As of 2017, nearly two dozen commercial-scale carbon capture projects are operating worldwide. The CCES report shows 22 projects are in development.
The carbon dioxide gathered by these projects can be used in natural gas processing, coal gasification, ethanol production, fertilizer production, and manufacturing building materials. Unused CO2 is safely stored in underground geologic formations.
Stratospheric Aerosol Injection
Among the more controversial solutions considered in the IPCC report is stratospheric aerosol injection. Unlike carbon capture or recycling, which prevents CO2 from clogging Earth’s atmosphere, SAI manages and offsets the warming effects of solar radiation.
The SAI process pumps gasses into the stratosphere to reflect some of the sun’s heat. This forms a phenomenon similar to what naturally happens after strong volcanic eruptions.
The IPCC report says current SAI technologies have a high likelihood of successfully limiting how fast the Earth warms. However, as a Dezeen report points out, the scale and unpredictability of SAI make its implementation and governance difficult – implementing the solution in one country can trigger rain and extreme weather conditions across borders.

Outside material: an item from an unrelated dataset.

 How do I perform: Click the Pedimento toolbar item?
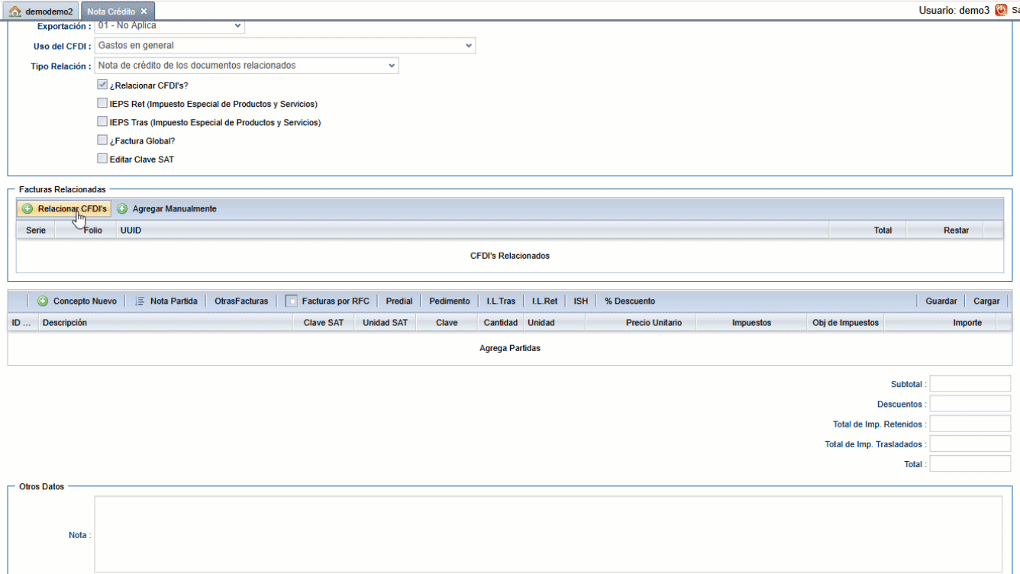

Another key issue the Dezeen report mentions is the “termination shock” when the SAI is discontinued. This sudden atmospheric change could cause a spike in temperatures and create new climate problems for future generations.
Although trees are not technically a technology, regrowing our diminished and devastated forests requires significant technological investment.
According to a recent Scientific American article, recent research shows forests and other natural climate solutions are essential in mitigating climate change and reaching the IPCC targets. That’s because one tree can store an average of about 48 pounds of carbon dioxide in one year; the Scientific American article states that intact forests are capable of storing the equivalent of the carbon dioxide emissions of entire countries such as Peru and Colombia.
If forest development is prioritized and financed, carbon sequestration and storage capabilities from trees can achieve 37 percent of the 2050 climate target.
Climate stability affects every aspect of our lives. From having access to clean air and water to supporting a biodiverse ecosystem that provides us with food. All of humanity is at risk unless these technologies work.